**Provided entries:**

────────────────────

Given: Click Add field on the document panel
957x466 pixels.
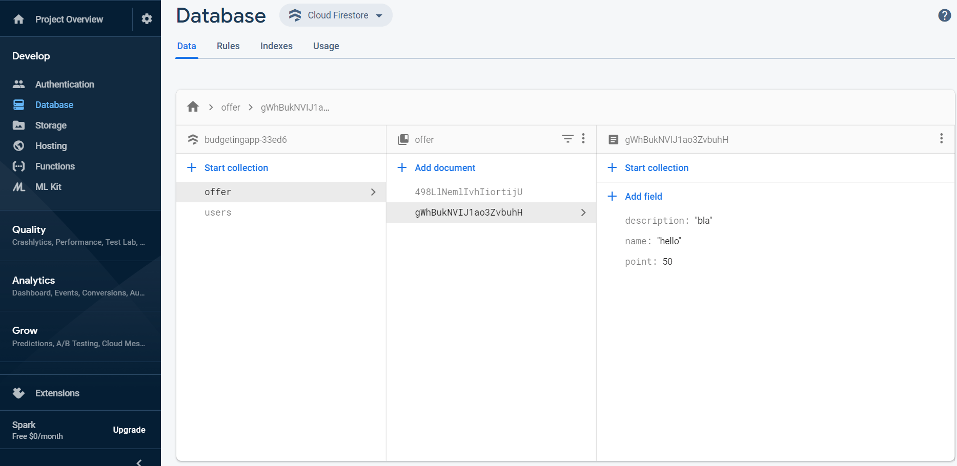Looking at the screenshot, I should [643, 196].
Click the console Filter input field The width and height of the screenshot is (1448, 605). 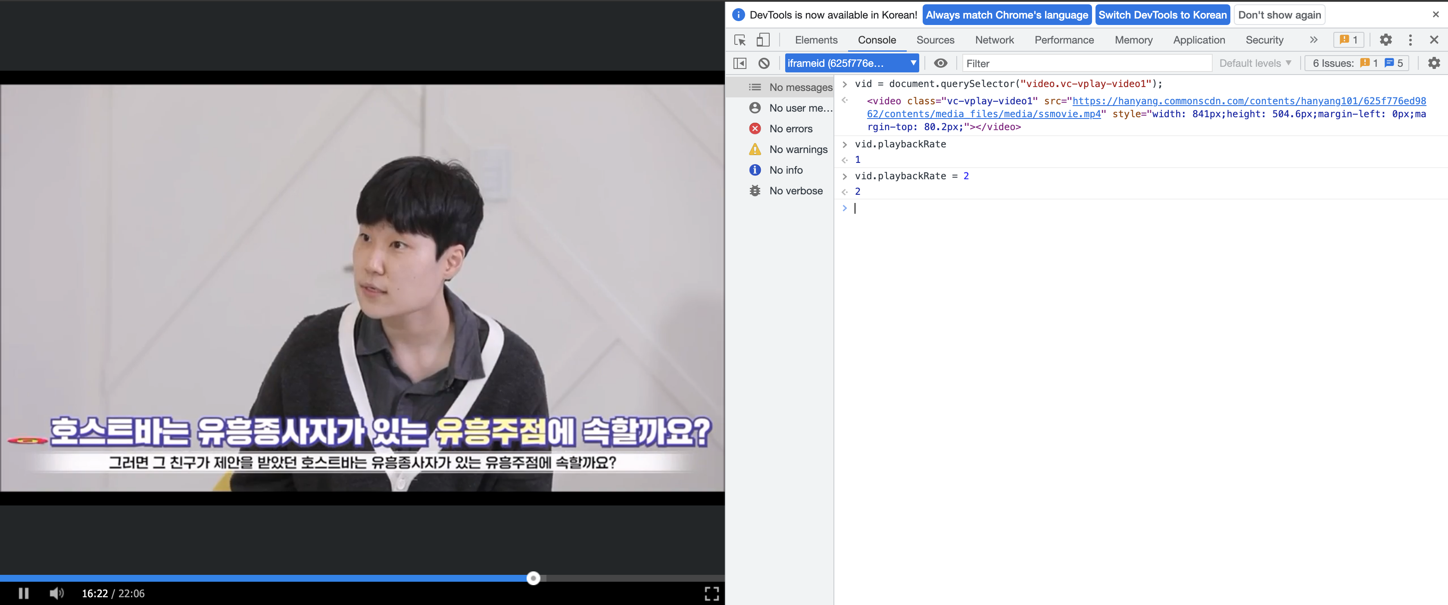click(1086, 64)
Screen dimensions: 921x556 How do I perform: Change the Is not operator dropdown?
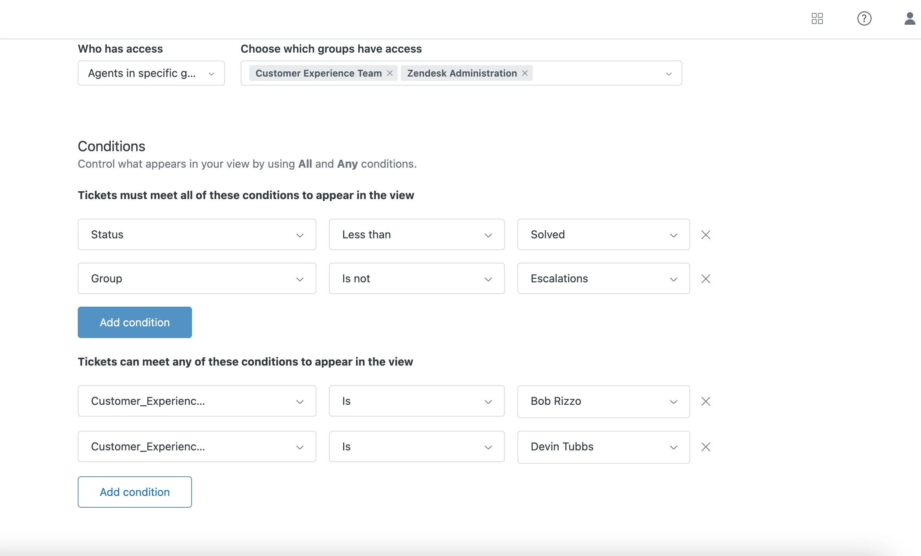coord(417,278)
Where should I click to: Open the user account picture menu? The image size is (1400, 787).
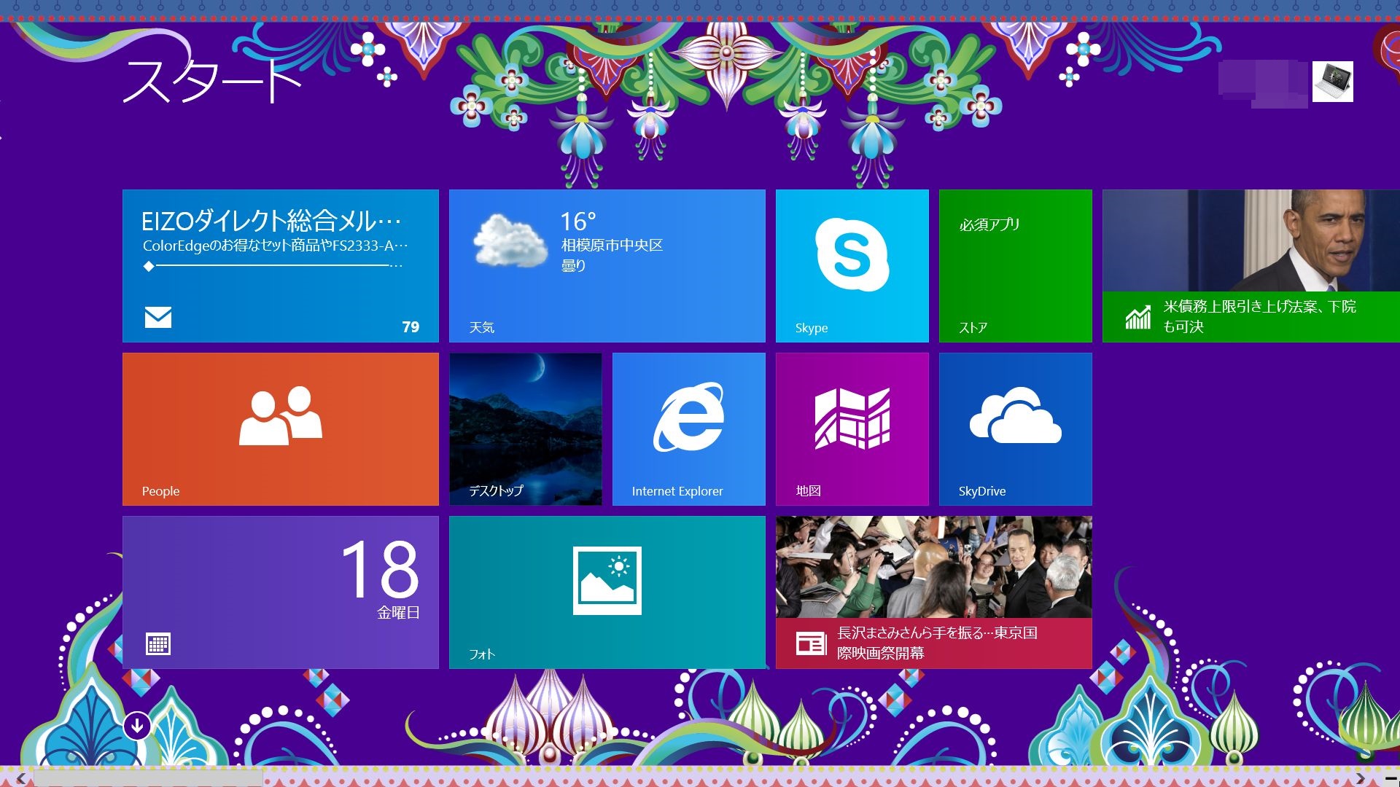pos(1332,82)
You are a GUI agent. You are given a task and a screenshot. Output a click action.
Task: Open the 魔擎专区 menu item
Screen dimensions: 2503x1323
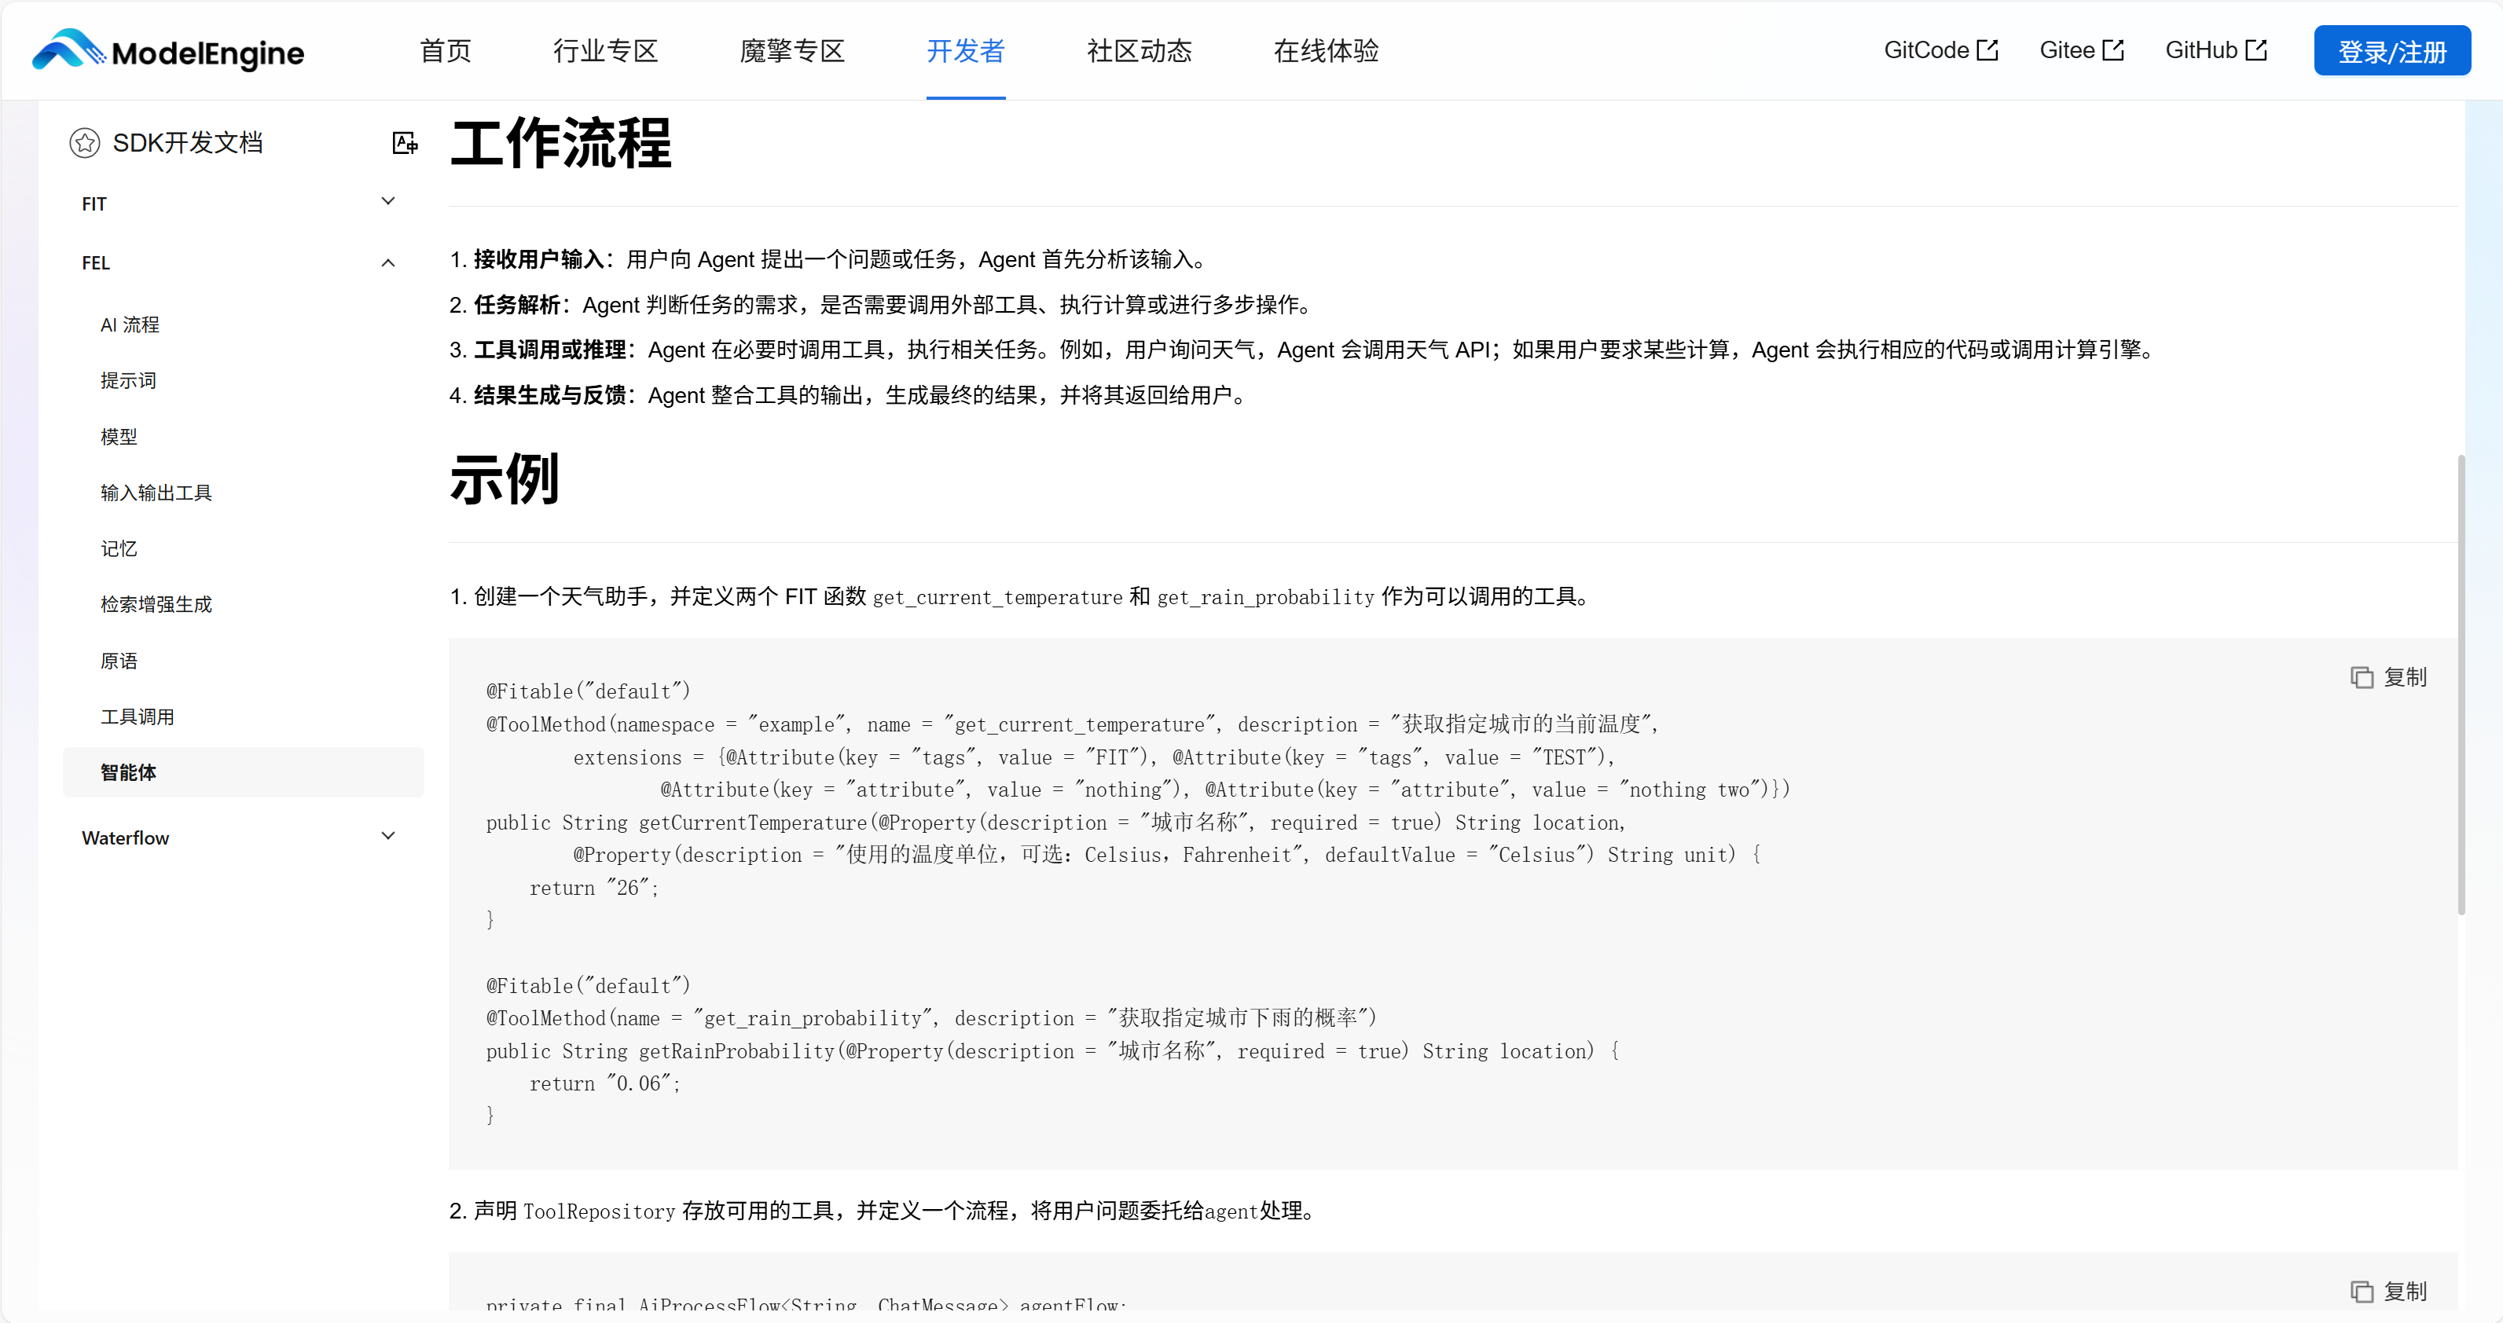(790, 51)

────────────────────

**Work to complete:** From the line that contains "Screen dimensions: 921x556" down to the last line of the entries above, copy every line exactly and leave out the pictures.

**Task solution:**
Screen dimensions: 921x556 How do I perform: Change the Is not operator dropdown?
coord(417,278)
Where should I click to: Open the user account picture menu? The image size is (1400, 787).
pos(1332,82)
You are a GUI agent. You are given a task and a screenshot. Output a click action.
Task: Open the 魔擎专区 menu item
Screen dimensions: 2503x1323
(790, 51)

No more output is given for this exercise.